To solve this problem, we can design a grouping scheme: first list a set, then compare the key value of the set members to be grouped with the criterion set members, and divide them into one subset if they are the same. Finally, the number of subsets is the same as the number of members of the criterion set. This type of grouping is called alignment grouping.

SPL provides alignment grouping operation, and to count the number of male and female employees can be written as follows:

a=[Male,Female]			// Criterion set
g=employee.align(a,gender)	// Use function align to implement alignment grouping and split the set
g.new(a(#),~.len())		// Use the grouped subsets to calculate aggregate value

It can be imagined that this type of alignment grouping is very common in daily statistics, such as by region or department. The benchmark set can be listed in advance, and we often require the result set to appear in the order of the criterion set. Equivalence grouping cannot guarantee this order, and sorting is necessary. When sorting, this criterion set should still be provided because the original set member attributes do not have this information.

Alignment grouping may result in empty subset, and it cannot guarantee that any member of the original set will be put into one subset (such as some unimportant members not being included in the criterion set). However, alignment grouping can ensure that each member only appears in at most one subset.


We can also generalize alignment grouping to more general enumeration grouping.

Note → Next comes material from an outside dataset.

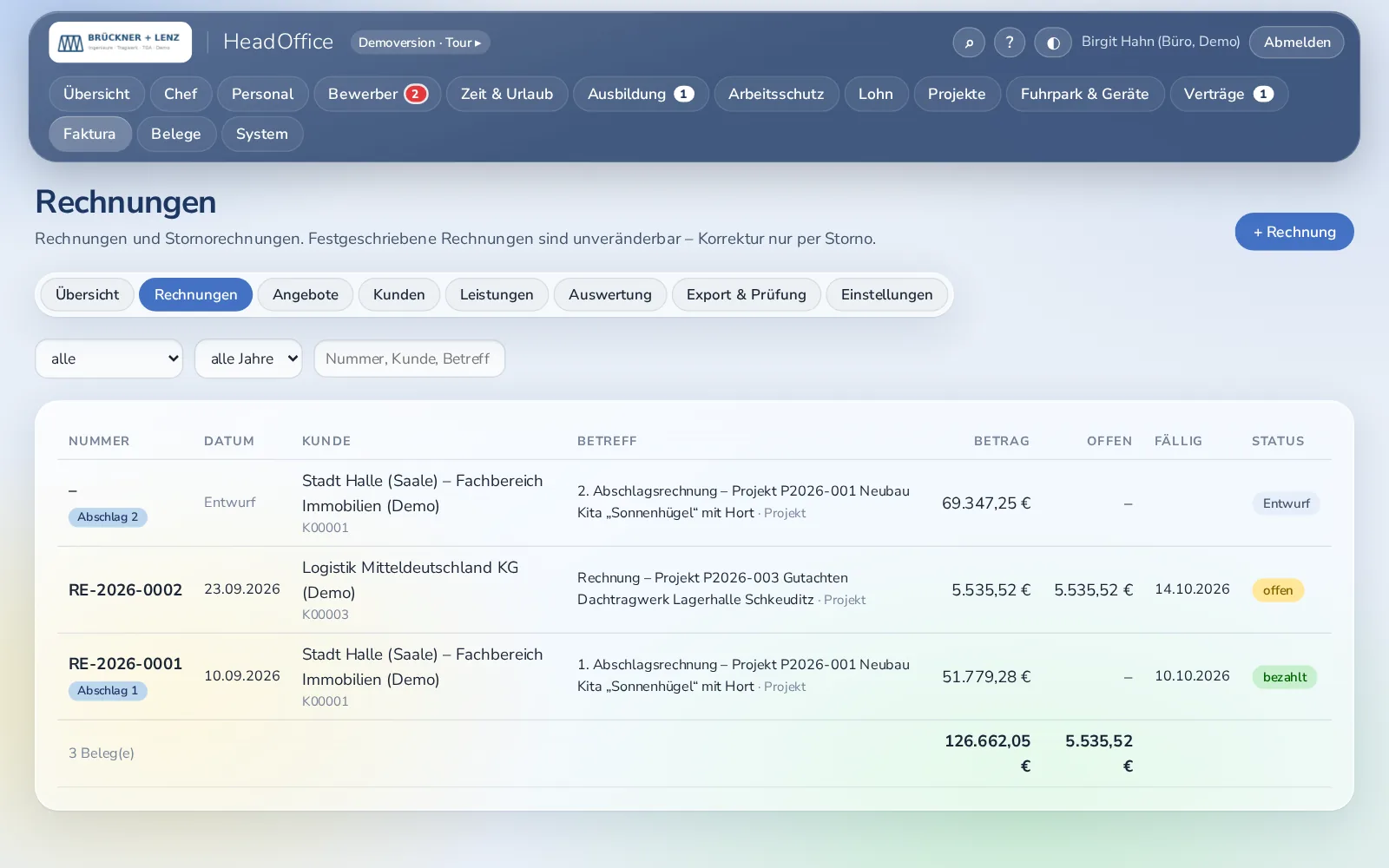The height and width of the screenshot is (868, 1389).
Task: Log out via Abmelden button
Action: (x=1297, y=42)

Enumeration grouping refers to specifying a set of conditions in advance, using the set members to be grouped as parameters to calculate this batch of conditions, and those who meet the condition are divided into a subset corresponding to the condition, and the subset in the grouping result corresponds one-to-one with the pre specified condition.

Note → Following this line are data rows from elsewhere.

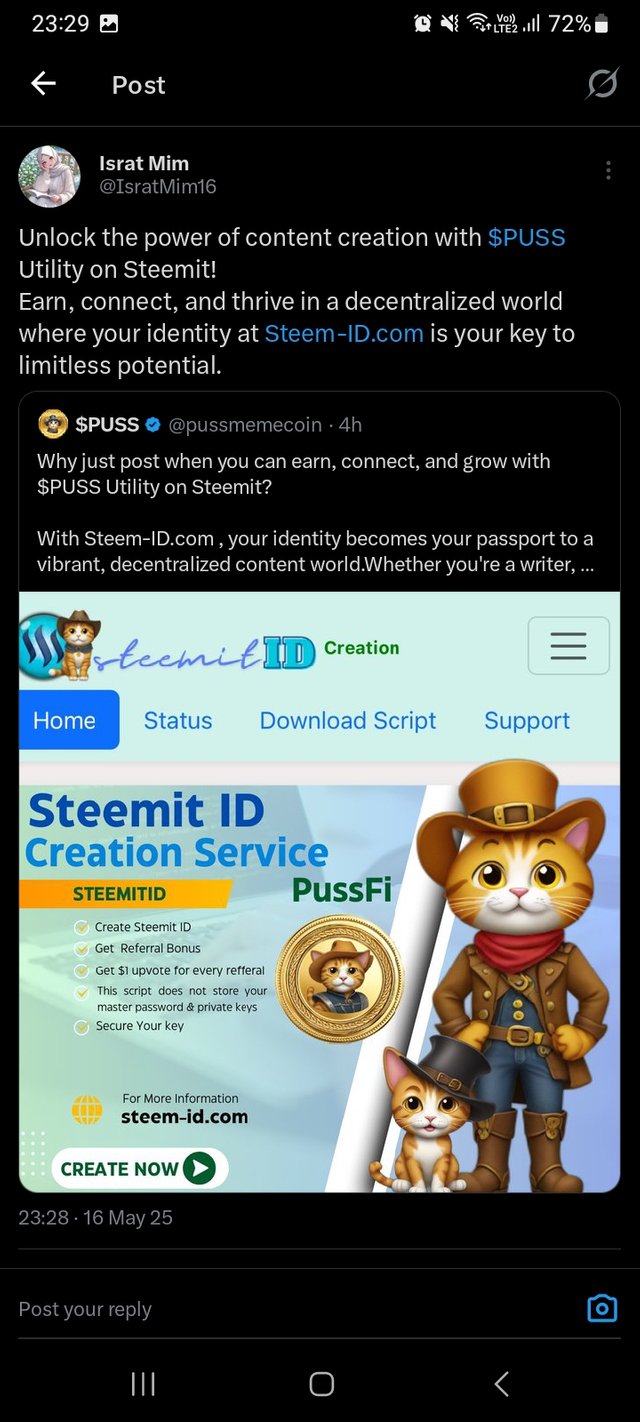The width and height of the screenshot is (640, 1422).
Task: Tap the camera icon in reply bar
Action: (x=602, y=1308)
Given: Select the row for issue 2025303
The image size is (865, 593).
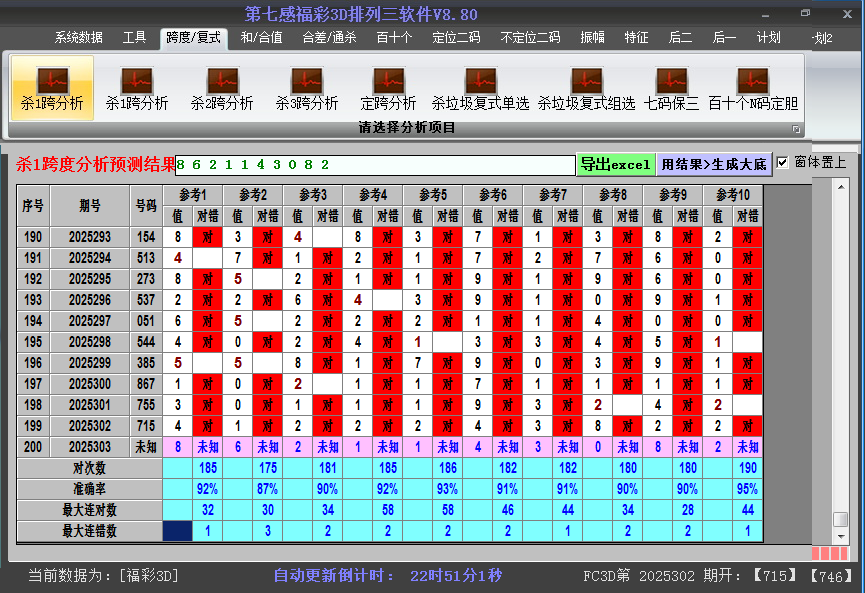Looking at the screenshot, I should point(91,447).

For example, grouping employees by age range to count the number can be written as follows in SPL:

a=[?<=30,?<=40,?>40]	// Use ? to indicate the parameter to be passed in
g=employee.enum(a,age)	// Use function enum to implement enumeration grouping and split the set
....

Obviously, enumeration grouping is also not uncommon in daily business.


Enumeration grouping and alignment grouping are similar in that they both require a criterion set to be listed first. In fact, alignment grouping is a special type of enumeration grouping. However, the difference is that enumeration grouping may create subsets with duplicate members, which is known as repeatable grouping.

a=[?<=30,?>20 && ?<=40,?>50] // Conditions overlap
g=employee.enum@r(a,age)

Repeatable grouping is relatively rare in practical business, but understanding it can also help to understand the essence of grouping operations again.


On the surface, there may seem to be a significant difference between alignment grouping, enumeration grouping, and GROUP BY of SQL, but once you understand the essence of grouping operations, you will understand that they are actually the same thing: partitioning a set into several subsets. Only the methods of partitioning are different.

There are other grouping methods that do not rely entirely on member attributes, but they are still a method of “partitioning a set into subsets”, which we will discuss later.


Another question is, SQL only provides equivalence grouping, will it not be enough? How does SQL solve the problems of alignment grouping and enumeration grouping?

In fact, SQL has complete computing capability, and both types of non equivalence grouping mentioned above can be converted to equivalence grouping, but it is much troublesome.

For alignment grouping, we can do a LEFT JOIN on the criterion set and the set to be grouped and then perform a GROUP BY on this result set to implement the effect of alignment grouping. Be sure to use Left JOIN, as using JOIN may result in losing empty subsets, while using Full JOIN may add members outside the benchmark set.

The enumeration grouping is also similar, but the statement will be more complex, as we have to design the conditions of JOIN based on the enumeration conditions, and it is difficult to provide a universal writing method.